Warum Schweizer Honig dieses Jahr zur Mangelware werden könnte
Die Sonnenstrahlen werden stärker, es ist länger hell und die Temperaturen steigen. Die Natur lebt auf, auch die Menschen wirken glücklicher. Die ersten Blumen blühen, Bäume und Sträucher werden wieder grün und die Tiere kriechen wieder aus ihren Löchern hervor – es ist Frühling.
Zu dieser Jahreszeit herrscht reger Betrieb. Auch bei den Bienenstöcken. Die blühenden Pflanzen bieten den Bienen ein All-inclusive-Buffet. Dieses Buffet hilft ihnen eigentlich, sich schnell zu vermehren und viel Honig zu produzieren.
Eigentlich wäre das der Normalfall. Zurzeit bleiben die Honigbienen aber lieber zu Hause. Die Temperaturen sind noch zu frisch und Regen mögen die Bienen auch nicht. Sie fliegen dann nicht aus, und wenn man sich vorstellt, dass ein Regentropfen die 0,1 Gramm schweren Tiere zu Boden schleudern kann, weiss man auch warum.

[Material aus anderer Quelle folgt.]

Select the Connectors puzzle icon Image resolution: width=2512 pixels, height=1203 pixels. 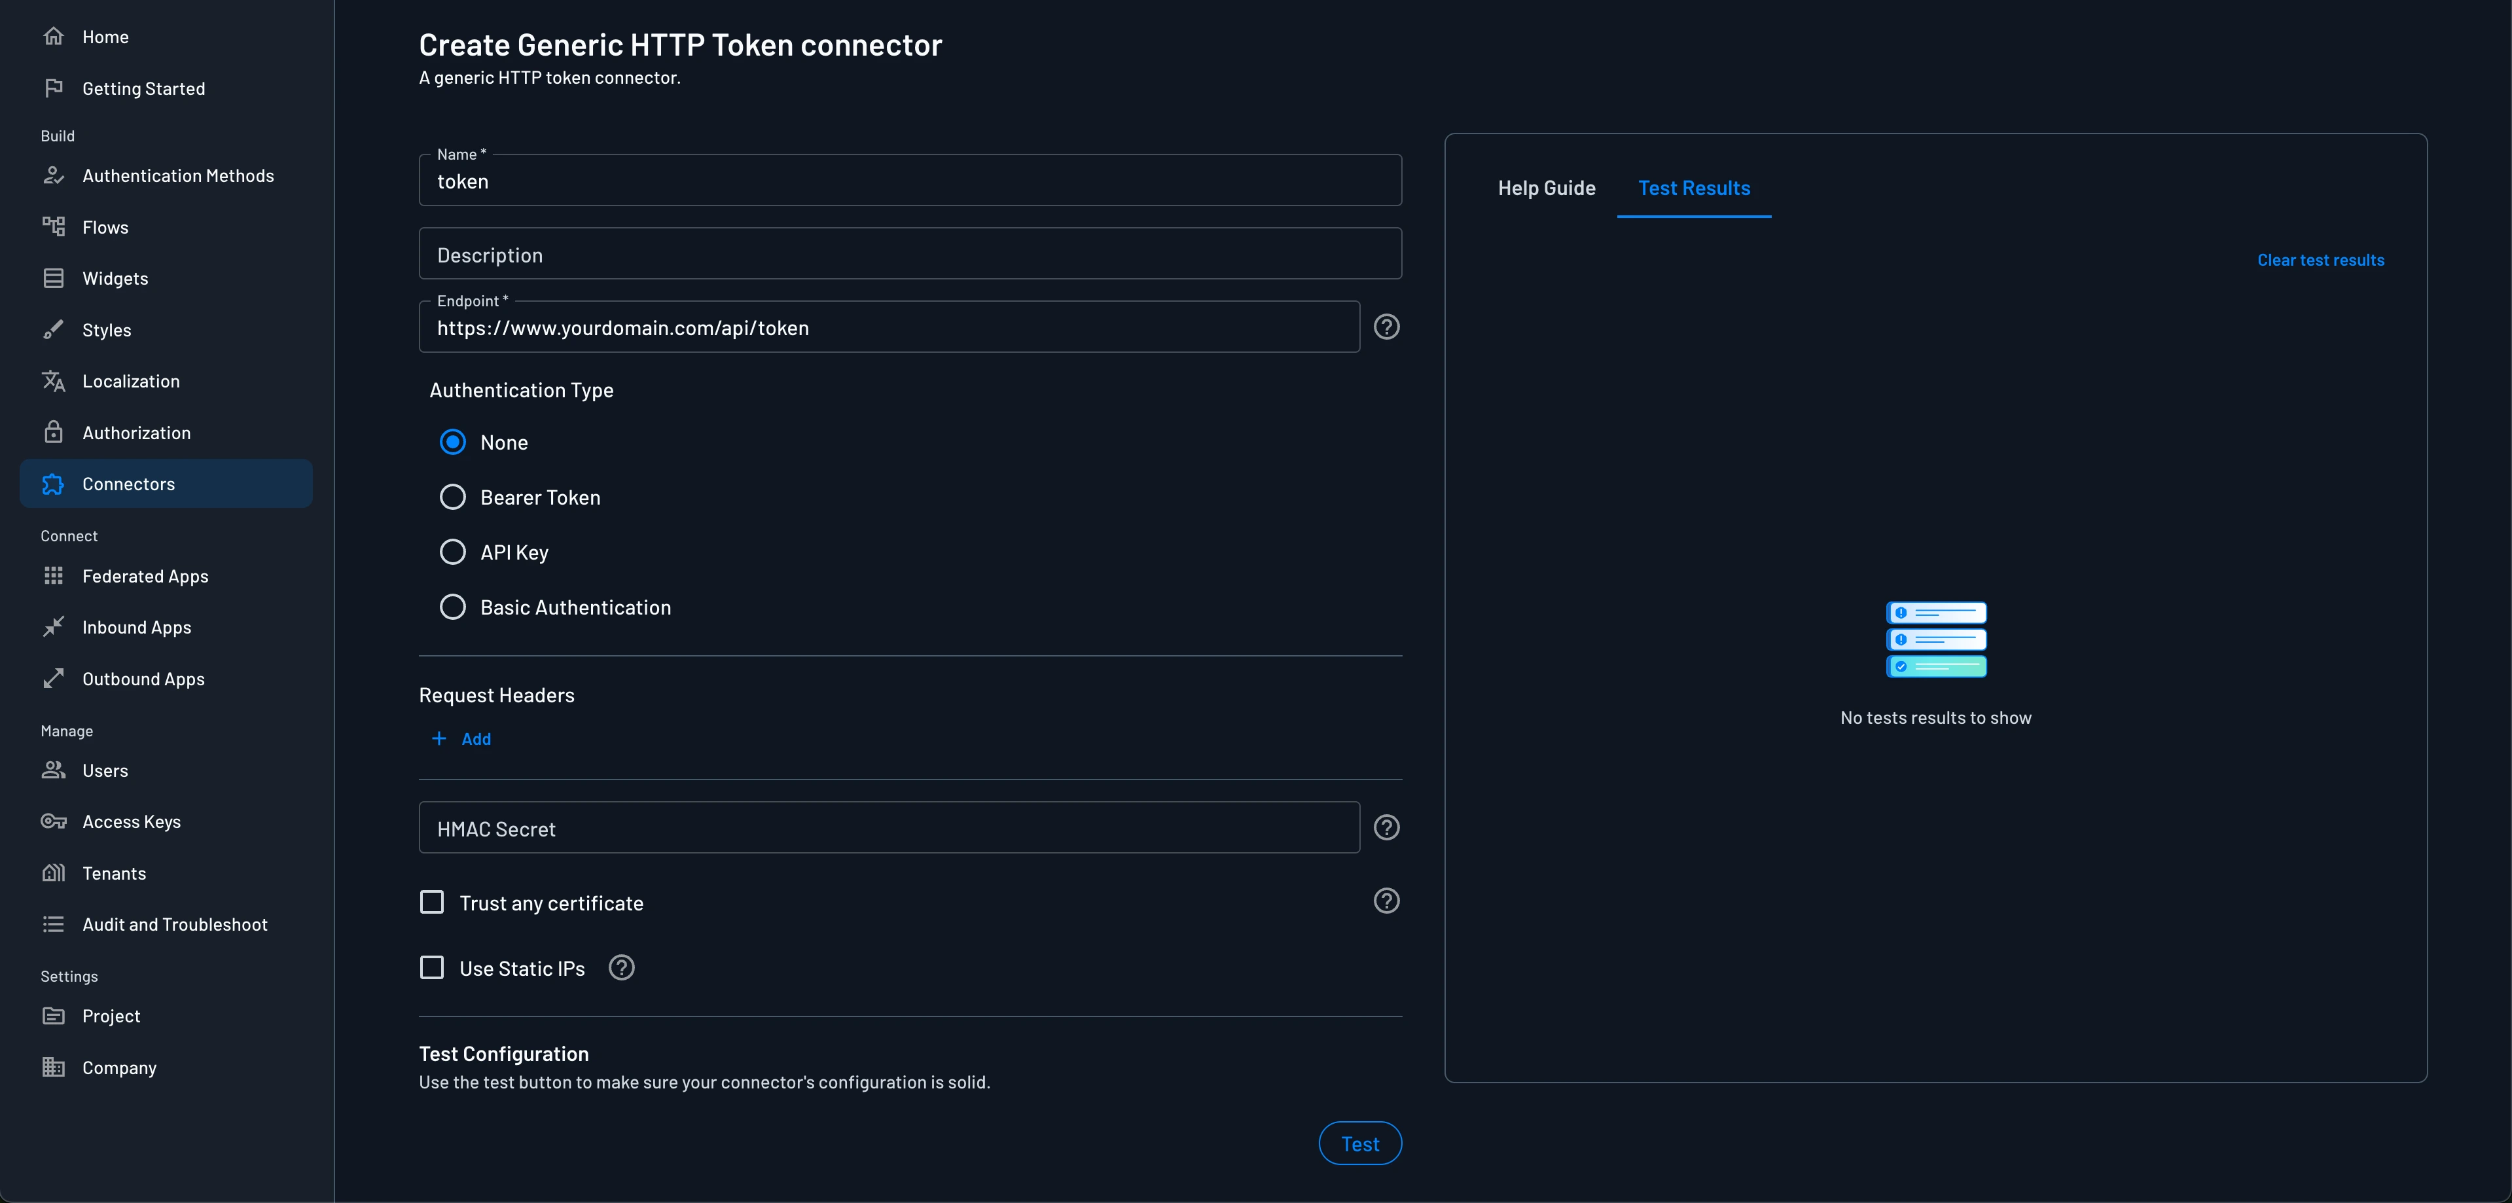55,484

Wenn das Wetter also so bleibt wie bisher, wird es dieses Jahr wohl keinen Honig geben. Oder einfach sehr wenig davon. Wie im Jahr 2021. Wegen der Temperaturen und des Niederschlags produzierte die Schweiz damals 65 Prozent weniger Honig als im langjährigen Durchschnitt.
Tiefe Temperaturen
So müssen zum Beispiel die Aargauer Imkerinnen und Imker zurzeit ihre Bienenvölker füttern, anstatt den Futterüberschuss für die Honigproduktion zu verwenden, sagt Andreas König, der Präsident des Verbandes Aargauischer Bienenzüchtervereine, gegenüber der Aargauer Zeitung (AZ).
In gerade einmal drei Wochen werde der Blütenhonig für das ganze Jahr produziert. Eigentlich müssten dafür jetzt die Waben geschleudert werden.

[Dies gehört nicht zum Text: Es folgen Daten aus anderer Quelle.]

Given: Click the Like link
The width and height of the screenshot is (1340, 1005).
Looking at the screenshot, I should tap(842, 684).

Doch solange die Bienen nicht ausfliegen, gibt es auch keinen Nahrungsüberschuss, den die Imkerinnen und Imker entnehmen können. «Es besteht noch ein kleiner Hoffnungsschimmer, dass einige Pflanzen aufgrund der Temperaturen ebenfalls später blühen», sagt König.
Andere Gefahren
Aber nicht nur das frische Wetter ist eine Herausforderung für die Honigbiene und die Imkerinnen und Imker. Es ist generell schwieriger geworden, Nahrung zu finden: Überbauungen, Monokulturen und «grüne Wüsten» ohne Blüten. Zudem setzten Viren, Gifte, Parasiten und Fressfeinde den kleinen Tieren zu, erklärt König.

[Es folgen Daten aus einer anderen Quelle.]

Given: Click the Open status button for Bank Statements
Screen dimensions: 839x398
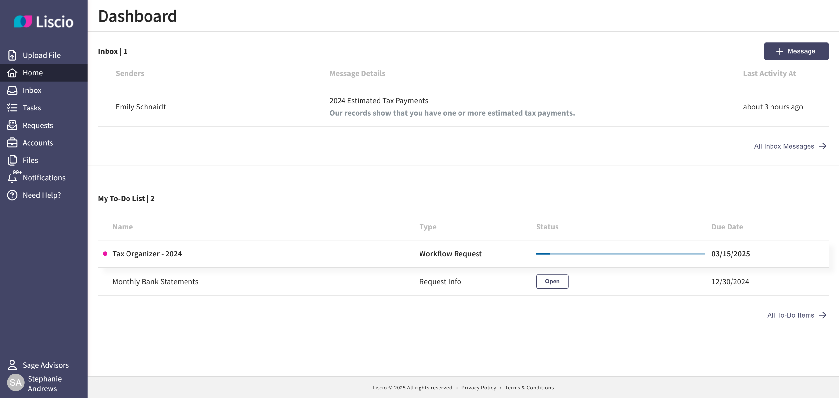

Dazu kommt auch die Gefahr, die der Mensch verursacht, zum Beispiel durch Pflanzenschutzmittel und Pestizide. Laut dem Bundesamt für Statistik werden in der Schweiz durchschnittlich 10 Bienenvergiftungen im Jahr gemeldet. Einen direkten Zusammenhang mit dem Pflanzenschutzmittel kann aber nicht in allen Fällen ermittelt werden. Oft müssen auch die Bienenpathologie (Varroa) und fehlerhafte oder mangelnde imkerliche Massnahmen wie Futtermangel als Ursache in Betracht gezogen werden.
Gefahr durch andere Arten
Eine häufige Todesursache der Bienen sind die Varroamilben. Sie leben als Parasiten an den Honigbienen. Die Milbe entwickelt und vermehrt sich in der verdeckelten Brut im Bienenstock. Der Parasit ernährt sich von den Bienenlarven und überträgt schädliche Viren. Doch ein gesundes Bienenvolk könne zusammen mit der richtigen Behandlung durch die Imker oder den Imker diese Bedrohung gut überstehen, sagt König gegenüber der AZ.
Auch Anja Ebner von Apiservice bestätigt gegenüber der AZ, dass aktuell die Varroa und die von ihr übertragenen Viren schweizweit immer noch die grösste Herausforderung für Honigbienen sind.
Blüten von einer Sorte
Um effizient zu sammeln, benötigen die Honigbienen auch Flächen, die viele Blüten von einer Sorte enthalten. Eine artenvielfältige Wiese mit verschiedenen Blüten sind für viele Insekten gut, aber alleinstehend für Bienen nicht ausreichend. Die Honigbiene benötigt für effizientes Sammeln auch Flächen, die viele Blüten einer Sorte enthalten.
Ob die Pflanzen aufgrund der Temperaturen ebenfalls später blühen und somit die Honigernte gerettet werden kann, werden wir wohl abwarten müssen.